Retornamos así a la idea inicial, de un núcleo o conjunto de núcleos neuronales ampliamente interconectados que, en el cerebro humano, serían los encargados de formar en cada persona el concepto de transcurso del tiempo y sus medidas psicológicas, con base en los torrentes de hechos sensoriales que llegan sin cesar desde todos los órganos de los sentidos y en cuyo análisis influye decisivamente el acervo cultural del grupo humano en cuyo seno se vive desde el nacimiento. Como cualquiera otro conjunto funcional orgánico, ese núcleo (o circuito de núcleos) de la temporalia debe tener algunas características únicas en cada individuo y puede, en algunos, funcionar de manera no concordante con el ambiente cultural, conformando así una distemporalia con manifestaciones evidentes para otros individuos del mismo ambiente cultural.
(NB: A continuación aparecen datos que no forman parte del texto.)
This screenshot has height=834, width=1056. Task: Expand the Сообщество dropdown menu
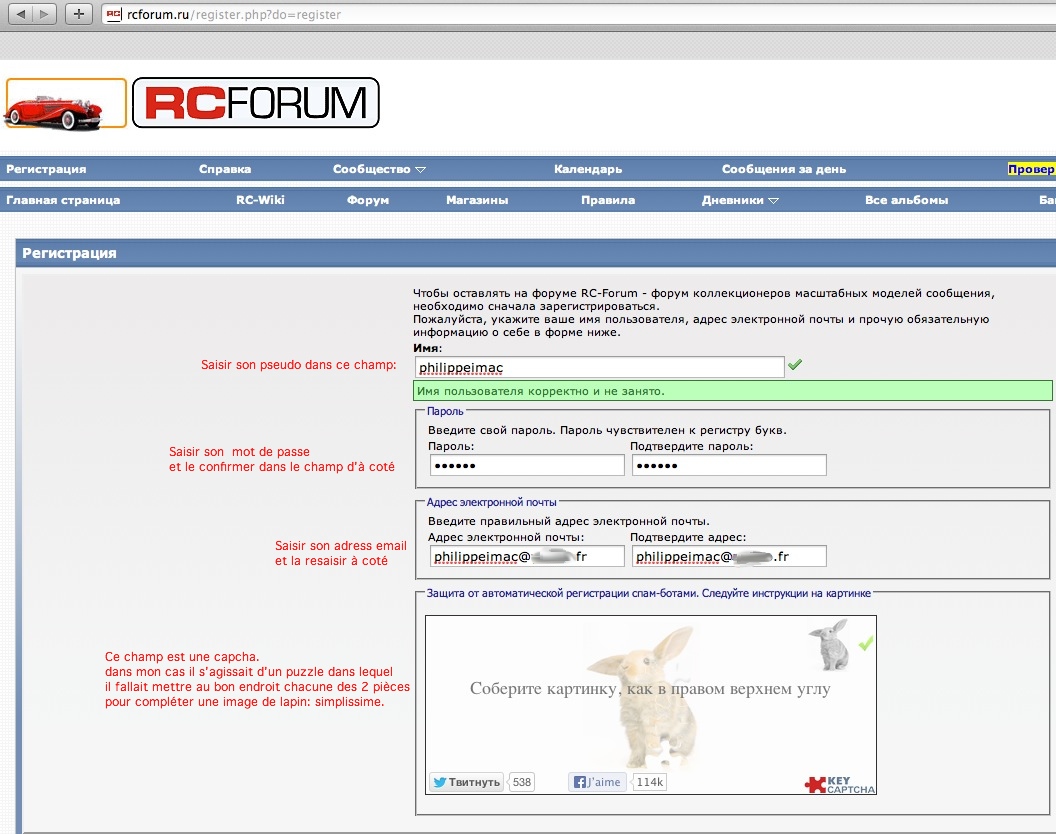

Para comprobar estas hipótesis, es ante todo necesario disponer de una batería de exámenes enfocados a las diversas etapas de formación, estabilización y uso ordinario del concepto de transcurso del tiempo humano que se acaba de esbozar; estos exámenes no existen hoy, por lo que la primera propuesta es la conformación de grupos interdisciplinarios que estudien el asunto y diseñen instrumentos adecuados, llegando por supuesto a su ensayo y validación en diversos ambientes culturales. Cuando esté disponible esa batería, habrá que aplicarla a grupos estadísticamente significativos de individuos, con la esperanza de que los resultados permitan identificar con razonable certeza y ajuste al método científico los casos de distemporalia, de modo que sea posible entonces proponer algún enfoque serio para su corrección o tratamiento.
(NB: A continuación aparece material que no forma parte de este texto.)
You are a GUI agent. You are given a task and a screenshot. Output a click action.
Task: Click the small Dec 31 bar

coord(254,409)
Hasta aquí llega, por hoy, esta reflexión sobre eso que los seres humanos llamamos el transcurso del tiempo y que no es, según la elegante y afortunada frase del escritor norteamericano Ambrose Bierce, otra cosa que «el presente, esa porción de eternidad que separa el dominio de la decepción del reino de la esperanza».


REFERENCIAS

1. Bierce A. Devil’s dictionary. 1906. [Consultado el 25- 1-2017]. Disponible en: https://andromeda.rutgers.edu/~jlynch/Texts/devilsdictionary.html
2.     Damasio AR. Remembering when. Scient Amer, 2002; 287 (3): 66-73.
3.     Davies P. How to build a time machine. Scient Amer, 2002; 287 (3,): 50-55.
4.     Davies P. About time: Einstein’s Unfinished Revolution – Sobre el tiempo: la revolución inacabada de Einstein – Crítica, Barcelona 1996.
5.     Hawking S. Historia del tiempo. Del Big Bang a los agujeros negros. Círculo de Lectores, 1988.
6.     Wright K. Times of our Lives. Scient Amer, 2002; 287 (3): 58-65.